Updated

A long-awaited study by the U.S. Centers for Disease Control and Prevention shows a link between tainted tap water at a U.S. Marine Corps base in North Carolina and increased risk of serious birth defects and childhood cancers.

The authors of the study on Camp Lejeune released late Thursday by the CDC's Agency for Toxic Substances & Disease Registry warned it is based on a small sample size and cannot prove exposure to the chemicals caused specific individuals to become ill.

But the study did conclude that babies born to mothers who drank Lejeune tap water while pregnant were four times more likely than women who lived off-base to have such serious birth defects as spina bifida. Babies whose mothers were exposed also had a slightly elevated risk of such childhood cancers as leukemia, according to the results.

The study surveyed the parents of 12,598 children born at Lejeune between 1968 and 1985, the year most contaminated drinking water wells were closed. They reported 106 cases of serious birth defects and childhood hematopoietic cancers. Of those, researchers said they could obtain medical records to confirm the diagnoses in only 52 cases.

Epidemiologist Richard W. Clapp, who serves on a federal board that has reviewed the Lejeune contamination, said the links found through the study might "appear to be weak" due to the relatively small sample size. But he said the findings are important because they show strong evidence the water that Marines and their families drank, cooked with and bathed in might have made some sick.

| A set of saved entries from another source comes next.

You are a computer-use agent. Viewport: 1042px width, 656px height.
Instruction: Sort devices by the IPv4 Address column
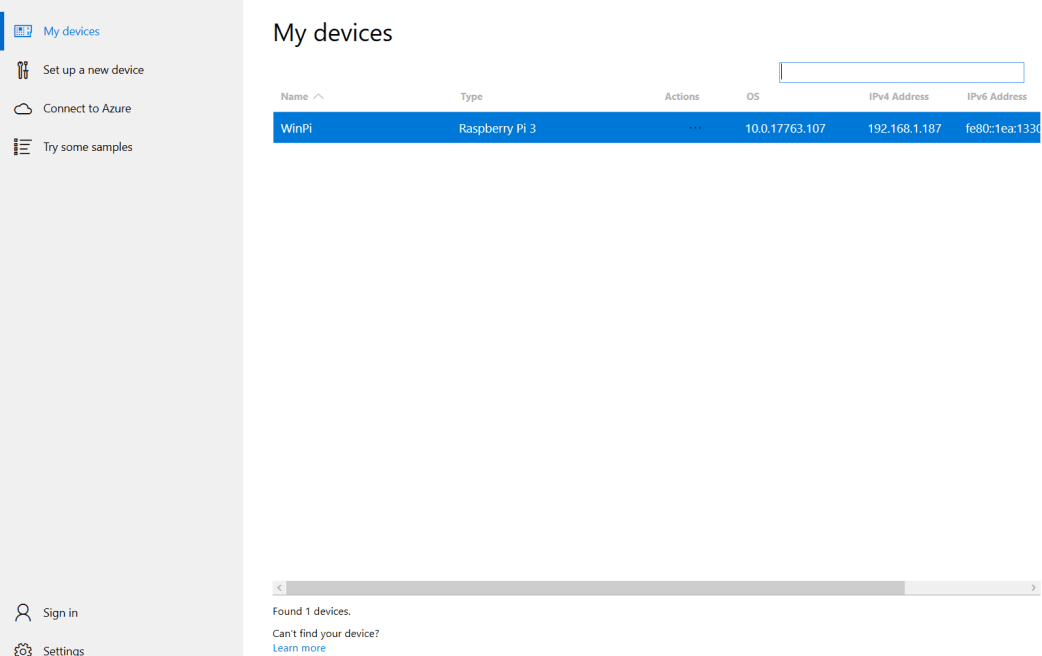click(898, 96)
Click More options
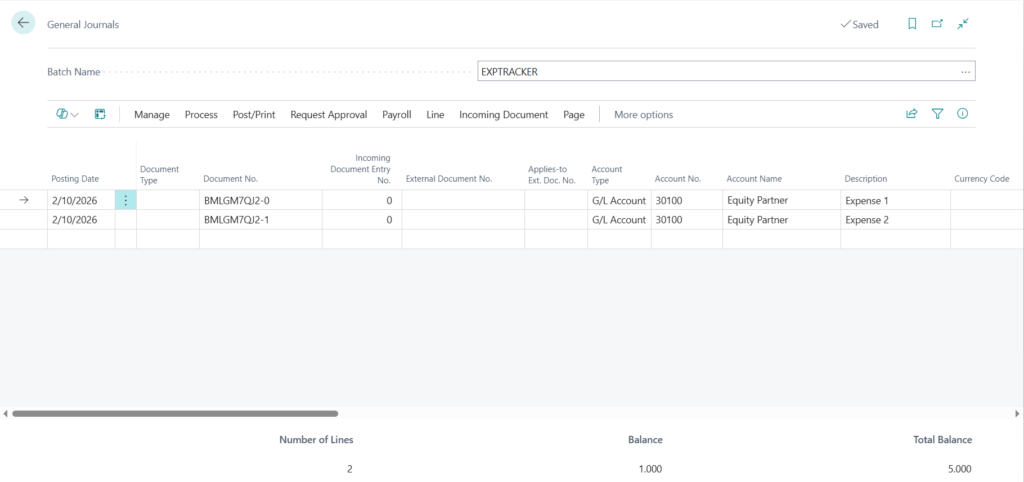This screenshot has height=482, width=1024. click(x=643, y=115)
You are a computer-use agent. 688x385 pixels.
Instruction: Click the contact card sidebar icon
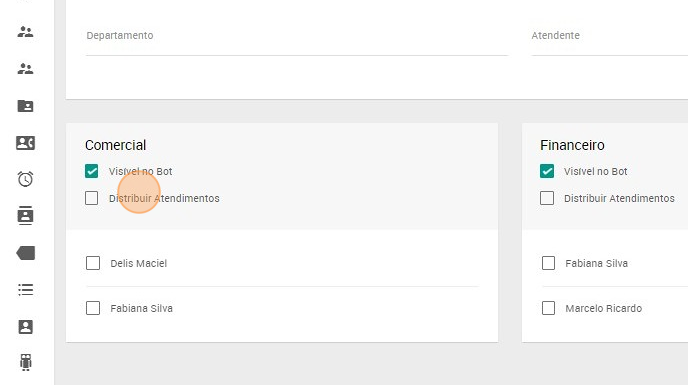25,143
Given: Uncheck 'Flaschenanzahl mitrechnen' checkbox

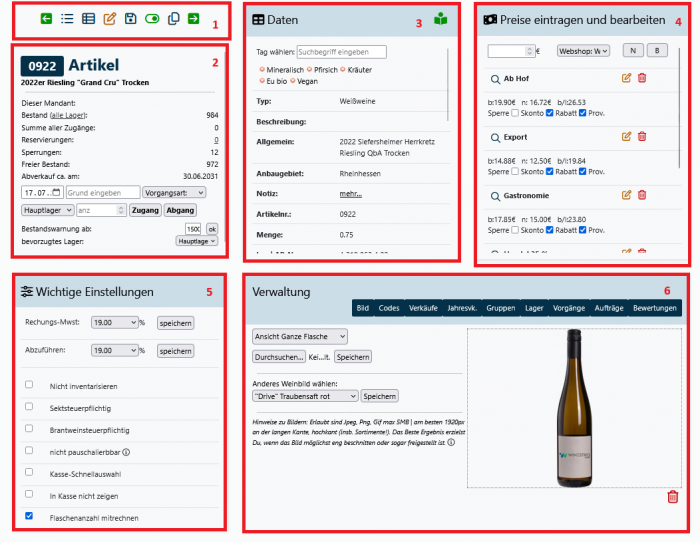Looking at the screenshot, I should click(x=29, y=517).
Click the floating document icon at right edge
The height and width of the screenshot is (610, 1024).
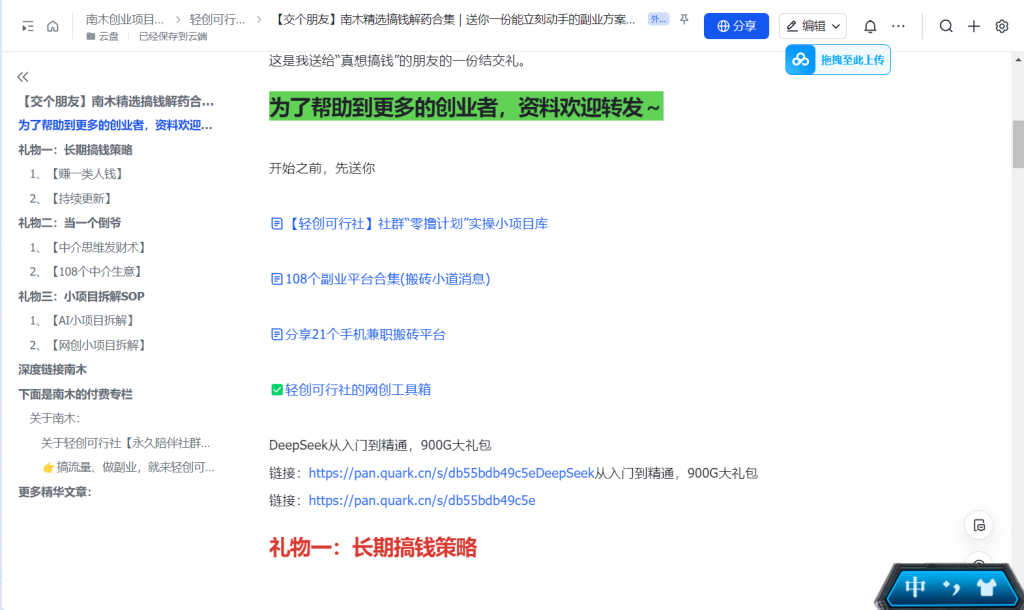(x=979, y=525)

"The fact that there was anything found is pretty important," said Clapp, professor emeritus at Boston University's School of Public Health. "This is an insensitive tool that we use here, these epidemiological studies. So the fact that they found anything is sort of remarkable."

The study looked back through time and was designed to see if there was a link between exposure to certain chemicals and certain health problems that developed later. This type of study is often used to investigate disease outbreaks, when health officials are trying to identify possible reasons for the illnesses.

There are no records to measure how much tainted water those surveyed consumed. Therefore, the study had to use complex modeling to gauge how much of the chemicals they could have been exposed to. The study also did not look at the health effects on adults that drank the water. More than 80 men with Lejeune ties have been diagnosed with an extremely rare form of breast cancer.

In the nearly three decades since the contamination was first disclosed to the public, military officials have repeatedly issued public statements downplaying health risks from drinking the tainted water prior to the closure of the most contaminated wells.

A brief statement issued Thursday by Lejeune spokeswoman Capt. Maureen Krebs contained no such disclaimers. It stressed that the water currently flowing from the base's taps is routinely tested and safe to drink.

"These results provide additional information in support of ongoing efforts to provide comprehensive science-based answers to the health questions that have been raised," the statement said. "The Marine Corps continues to support these initiatives and we are working diligently to identify and notify individuals who, in the past, may have been exposed to the chemicals in drinking water."

Krebs said Friday she could provide no comment about the new report beyond the written statement.